Does anyone know when these will be available? I heard they won't be available before this fall.

It does kind of suck that they're made in China because I want to buy some!!! I've already supported bigfoot enough that I won't feel too bad about adding a couple dozen of these to the spread...although I will definitely wait until I can see them in person before ordering them. I heard the greenhead gear decoys looked great but the paint job was similar to carry-lite's. I.E. it came right off. :eyeroll:

Speaking of carry-lite no one ever griped about them being made in a foreign country (then again that foreign country isn't communist :eyeroll: ). I don't know, I do agree with what Porkchop is saying to some extent and do try to buy american made products if I can; but realistically that is almost impossible to do.
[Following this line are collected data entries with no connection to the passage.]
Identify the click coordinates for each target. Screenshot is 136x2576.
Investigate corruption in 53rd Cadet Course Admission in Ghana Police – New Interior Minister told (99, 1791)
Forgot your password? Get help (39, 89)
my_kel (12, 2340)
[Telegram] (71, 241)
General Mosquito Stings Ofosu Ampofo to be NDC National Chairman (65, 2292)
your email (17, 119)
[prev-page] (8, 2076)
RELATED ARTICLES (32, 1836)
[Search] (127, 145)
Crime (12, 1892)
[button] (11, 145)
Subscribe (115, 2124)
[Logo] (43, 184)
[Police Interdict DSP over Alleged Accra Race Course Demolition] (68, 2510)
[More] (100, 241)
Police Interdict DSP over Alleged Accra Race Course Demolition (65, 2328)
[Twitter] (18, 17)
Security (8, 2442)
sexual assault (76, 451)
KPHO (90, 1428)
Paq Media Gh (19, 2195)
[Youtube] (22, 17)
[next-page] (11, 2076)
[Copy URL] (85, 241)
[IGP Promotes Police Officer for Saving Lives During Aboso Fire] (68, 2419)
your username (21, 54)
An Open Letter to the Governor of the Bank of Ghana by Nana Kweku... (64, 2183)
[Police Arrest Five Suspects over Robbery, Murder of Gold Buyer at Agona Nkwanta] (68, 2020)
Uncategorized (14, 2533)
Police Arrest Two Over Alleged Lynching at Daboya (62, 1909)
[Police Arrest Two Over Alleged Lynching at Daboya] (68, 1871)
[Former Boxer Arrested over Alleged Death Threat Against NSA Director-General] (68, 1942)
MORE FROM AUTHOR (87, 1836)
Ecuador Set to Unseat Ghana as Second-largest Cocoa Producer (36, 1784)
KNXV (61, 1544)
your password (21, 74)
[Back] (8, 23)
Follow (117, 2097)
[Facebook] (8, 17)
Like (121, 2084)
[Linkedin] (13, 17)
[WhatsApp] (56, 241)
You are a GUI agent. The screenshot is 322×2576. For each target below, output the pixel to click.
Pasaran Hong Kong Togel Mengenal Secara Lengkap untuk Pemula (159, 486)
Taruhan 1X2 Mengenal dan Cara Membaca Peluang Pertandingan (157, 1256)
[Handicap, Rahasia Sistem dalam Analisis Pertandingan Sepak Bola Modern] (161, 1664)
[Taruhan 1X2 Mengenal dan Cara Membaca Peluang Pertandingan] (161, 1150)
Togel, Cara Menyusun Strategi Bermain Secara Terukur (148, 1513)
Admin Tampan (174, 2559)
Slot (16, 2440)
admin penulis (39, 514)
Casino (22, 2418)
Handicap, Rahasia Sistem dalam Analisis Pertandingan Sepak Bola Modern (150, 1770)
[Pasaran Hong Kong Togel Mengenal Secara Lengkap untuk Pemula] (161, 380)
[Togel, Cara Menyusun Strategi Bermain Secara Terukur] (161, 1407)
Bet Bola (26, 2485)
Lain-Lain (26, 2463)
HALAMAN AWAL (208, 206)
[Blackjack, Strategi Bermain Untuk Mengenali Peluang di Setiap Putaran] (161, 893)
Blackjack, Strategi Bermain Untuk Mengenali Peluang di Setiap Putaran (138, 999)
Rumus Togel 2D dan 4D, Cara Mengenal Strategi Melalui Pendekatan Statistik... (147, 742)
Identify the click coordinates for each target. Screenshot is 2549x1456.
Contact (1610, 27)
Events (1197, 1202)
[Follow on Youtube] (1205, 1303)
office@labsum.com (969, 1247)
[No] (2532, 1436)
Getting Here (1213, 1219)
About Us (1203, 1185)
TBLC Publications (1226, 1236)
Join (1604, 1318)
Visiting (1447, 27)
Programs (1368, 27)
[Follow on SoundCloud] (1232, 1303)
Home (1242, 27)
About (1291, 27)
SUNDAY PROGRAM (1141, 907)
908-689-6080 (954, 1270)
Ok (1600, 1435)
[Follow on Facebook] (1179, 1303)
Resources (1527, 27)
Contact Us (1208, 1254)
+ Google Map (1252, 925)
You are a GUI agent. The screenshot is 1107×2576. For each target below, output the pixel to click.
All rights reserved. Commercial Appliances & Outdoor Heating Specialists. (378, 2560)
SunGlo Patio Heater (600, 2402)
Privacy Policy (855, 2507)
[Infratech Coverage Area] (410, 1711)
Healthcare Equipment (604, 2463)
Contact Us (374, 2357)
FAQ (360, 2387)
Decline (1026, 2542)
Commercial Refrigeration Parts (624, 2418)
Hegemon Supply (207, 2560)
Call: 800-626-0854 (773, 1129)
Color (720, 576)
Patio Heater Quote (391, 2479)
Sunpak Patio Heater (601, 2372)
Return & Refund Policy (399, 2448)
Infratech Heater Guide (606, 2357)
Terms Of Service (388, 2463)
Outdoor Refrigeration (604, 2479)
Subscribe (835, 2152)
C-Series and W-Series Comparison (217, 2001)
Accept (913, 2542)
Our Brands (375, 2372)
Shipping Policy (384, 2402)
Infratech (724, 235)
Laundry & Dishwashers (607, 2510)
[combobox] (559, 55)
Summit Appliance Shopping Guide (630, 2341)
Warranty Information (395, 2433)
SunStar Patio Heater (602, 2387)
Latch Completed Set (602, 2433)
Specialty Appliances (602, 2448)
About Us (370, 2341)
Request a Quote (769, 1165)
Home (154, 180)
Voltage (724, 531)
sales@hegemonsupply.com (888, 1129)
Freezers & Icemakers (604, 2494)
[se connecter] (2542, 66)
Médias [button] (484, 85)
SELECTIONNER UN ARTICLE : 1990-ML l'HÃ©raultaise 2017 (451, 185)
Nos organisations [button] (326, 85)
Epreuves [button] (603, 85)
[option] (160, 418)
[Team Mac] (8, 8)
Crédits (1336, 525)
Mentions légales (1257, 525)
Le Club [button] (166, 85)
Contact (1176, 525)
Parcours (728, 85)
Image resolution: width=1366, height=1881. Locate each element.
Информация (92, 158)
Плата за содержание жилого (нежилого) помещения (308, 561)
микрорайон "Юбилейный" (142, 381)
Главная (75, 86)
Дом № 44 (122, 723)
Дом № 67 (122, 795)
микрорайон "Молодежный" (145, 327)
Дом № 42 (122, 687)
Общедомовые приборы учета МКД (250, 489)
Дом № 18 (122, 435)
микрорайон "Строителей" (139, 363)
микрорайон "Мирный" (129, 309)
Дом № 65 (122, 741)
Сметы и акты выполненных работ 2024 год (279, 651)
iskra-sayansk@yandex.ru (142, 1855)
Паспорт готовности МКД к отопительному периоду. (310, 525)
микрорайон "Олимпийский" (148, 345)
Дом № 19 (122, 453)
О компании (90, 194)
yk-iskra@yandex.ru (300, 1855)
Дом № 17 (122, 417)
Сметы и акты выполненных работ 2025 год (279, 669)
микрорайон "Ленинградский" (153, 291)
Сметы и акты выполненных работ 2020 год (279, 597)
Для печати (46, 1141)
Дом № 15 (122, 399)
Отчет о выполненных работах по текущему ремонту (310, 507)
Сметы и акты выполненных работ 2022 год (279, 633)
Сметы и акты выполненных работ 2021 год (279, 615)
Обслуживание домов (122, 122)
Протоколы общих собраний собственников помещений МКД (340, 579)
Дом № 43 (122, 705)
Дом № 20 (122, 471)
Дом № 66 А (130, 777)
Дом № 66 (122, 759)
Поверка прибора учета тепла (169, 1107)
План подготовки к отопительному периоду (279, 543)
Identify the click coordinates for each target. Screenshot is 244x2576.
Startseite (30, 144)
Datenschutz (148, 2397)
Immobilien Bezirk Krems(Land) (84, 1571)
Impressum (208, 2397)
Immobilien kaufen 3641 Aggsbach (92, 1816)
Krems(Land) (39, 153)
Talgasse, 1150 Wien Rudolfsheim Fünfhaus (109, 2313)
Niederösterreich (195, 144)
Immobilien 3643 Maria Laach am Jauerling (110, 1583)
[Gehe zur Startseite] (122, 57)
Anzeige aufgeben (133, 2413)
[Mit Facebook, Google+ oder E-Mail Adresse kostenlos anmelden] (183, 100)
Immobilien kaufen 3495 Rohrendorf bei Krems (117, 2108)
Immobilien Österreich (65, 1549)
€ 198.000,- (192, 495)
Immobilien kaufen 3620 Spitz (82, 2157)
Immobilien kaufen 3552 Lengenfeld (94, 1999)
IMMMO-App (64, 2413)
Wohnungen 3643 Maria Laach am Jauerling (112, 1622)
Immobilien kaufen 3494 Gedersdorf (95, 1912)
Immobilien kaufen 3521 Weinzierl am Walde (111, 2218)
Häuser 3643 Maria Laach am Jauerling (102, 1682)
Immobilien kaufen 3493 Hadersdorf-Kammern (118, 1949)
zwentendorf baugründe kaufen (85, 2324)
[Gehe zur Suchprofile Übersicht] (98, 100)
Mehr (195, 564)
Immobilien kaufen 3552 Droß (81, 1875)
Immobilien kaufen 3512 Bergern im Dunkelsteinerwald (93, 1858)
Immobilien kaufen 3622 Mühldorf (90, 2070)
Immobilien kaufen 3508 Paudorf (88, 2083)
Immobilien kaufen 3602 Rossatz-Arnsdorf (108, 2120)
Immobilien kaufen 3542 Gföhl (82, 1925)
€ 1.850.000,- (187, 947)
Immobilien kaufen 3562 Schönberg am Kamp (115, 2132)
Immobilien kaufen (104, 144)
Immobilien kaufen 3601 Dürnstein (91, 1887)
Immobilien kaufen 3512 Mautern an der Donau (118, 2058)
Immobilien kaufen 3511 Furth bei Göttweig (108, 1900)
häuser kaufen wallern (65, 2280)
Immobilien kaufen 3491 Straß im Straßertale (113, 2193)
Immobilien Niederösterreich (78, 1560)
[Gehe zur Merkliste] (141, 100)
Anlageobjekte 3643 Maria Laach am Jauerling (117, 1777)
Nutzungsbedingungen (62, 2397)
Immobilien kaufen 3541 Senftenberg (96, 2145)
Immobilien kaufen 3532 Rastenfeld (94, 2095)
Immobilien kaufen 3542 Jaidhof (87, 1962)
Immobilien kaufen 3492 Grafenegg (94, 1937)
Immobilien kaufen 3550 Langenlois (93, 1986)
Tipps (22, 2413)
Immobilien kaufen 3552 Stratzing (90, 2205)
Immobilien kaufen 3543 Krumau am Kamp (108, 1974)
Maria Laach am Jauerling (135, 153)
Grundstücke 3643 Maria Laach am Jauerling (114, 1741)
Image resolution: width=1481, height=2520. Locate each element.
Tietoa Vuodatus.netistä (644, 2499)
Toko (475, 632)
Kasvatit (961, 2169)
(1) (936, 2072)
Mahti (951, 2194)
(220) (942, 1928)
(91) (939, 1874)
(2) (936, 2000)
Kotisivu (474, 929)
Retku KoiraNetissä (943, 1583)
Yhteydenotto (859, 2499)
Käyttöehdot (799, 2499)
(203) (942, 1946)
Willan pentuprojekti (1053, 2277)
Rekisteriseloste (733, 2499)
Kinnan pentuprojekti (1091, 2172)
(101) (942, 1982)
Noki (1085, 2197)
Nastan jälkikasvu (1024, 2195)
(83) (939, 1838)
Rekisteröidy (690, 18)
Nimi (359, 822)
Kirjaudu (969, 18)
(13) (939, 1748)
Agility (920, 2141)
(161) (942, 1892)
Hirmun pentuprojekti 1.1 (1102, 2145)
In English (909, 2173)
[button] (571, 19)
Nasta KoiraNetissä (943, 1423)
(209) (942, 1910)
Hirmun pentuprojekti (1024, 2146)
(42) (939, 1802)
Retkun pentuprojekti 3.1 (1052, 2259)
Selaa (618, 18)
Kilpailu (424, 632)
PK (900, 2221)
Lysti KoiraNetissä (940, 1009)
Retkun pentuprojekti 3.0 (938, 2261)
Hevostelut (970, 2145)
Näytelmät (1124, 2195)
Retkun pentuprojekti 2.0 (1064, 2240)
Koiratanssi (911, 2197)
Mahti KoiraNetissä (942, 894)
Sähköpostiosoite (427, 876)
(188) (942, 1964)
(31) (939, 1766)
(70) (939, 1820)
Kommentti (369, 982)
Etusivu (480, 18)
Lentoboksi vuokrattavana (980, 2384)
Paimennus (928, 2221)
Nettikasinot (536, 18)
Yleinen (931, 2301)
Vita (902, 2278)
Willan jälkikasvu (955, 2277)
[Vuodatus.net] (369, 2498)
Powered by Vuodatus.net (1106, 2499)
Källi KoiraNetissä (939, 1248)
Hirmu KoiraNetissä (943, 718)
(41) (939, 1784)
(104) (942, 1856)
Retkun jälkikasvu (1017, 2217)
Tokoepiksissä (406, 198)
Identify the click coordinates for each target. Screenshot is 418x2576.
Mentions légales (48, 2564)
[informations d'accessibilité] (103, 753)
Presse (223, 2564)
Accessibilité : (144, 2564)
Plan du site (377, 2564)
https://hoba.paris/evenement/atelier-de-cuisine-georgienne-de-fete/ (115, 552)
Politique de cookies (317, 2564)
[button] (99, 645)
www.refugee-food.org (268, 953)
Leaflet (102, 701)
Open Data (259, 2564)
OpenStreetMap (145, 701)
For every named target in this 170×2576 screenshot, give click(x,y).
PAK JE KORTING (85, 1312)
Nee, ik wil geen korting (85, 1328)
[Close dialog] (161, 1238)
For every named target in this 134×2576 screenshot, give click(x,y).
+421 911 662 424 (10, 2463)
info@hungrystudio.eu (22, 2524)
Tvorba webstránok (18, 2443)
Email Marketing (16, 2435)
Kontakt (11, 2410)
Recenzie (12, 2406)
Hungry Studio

I guess I'll wait to see the dekes before I decide. If they're better than foots or as good, I'll probably buy some to add some different poses to the spread. Then again if they're about the same I'd rather pay the extra money for foots and support an american company.


----------



## Austin Bachmeier (Feb 27, 2002)

If the paint on em is like the shells we have in the back room @ Scheels it ain't goin nowhere, but our sample shines a little. Zink said himself there will be no shine to the full production run either, So these should be ****....


----------



## MNhunter (Oct 20, 2002)

Im getting 10-12 doz....hopefully by October I will have them by the sounds of it.... :eyeroll:


----------



## Old Hunter (Mar 8, 2002)

I'm with Porkchop. I always try to buy the American product. I am willing to pay more also. We need to keep american manufacturing alive. Im staying with the Big Foot.


----------



## FACE (Mar 10, 2003)

Talked to the retailer at the game fair and it sound like they wont be here till sometime towards the end of Sept. But it sounds like they have a boatload coming. The calling goose head position on the floater deek looked cool though!


----------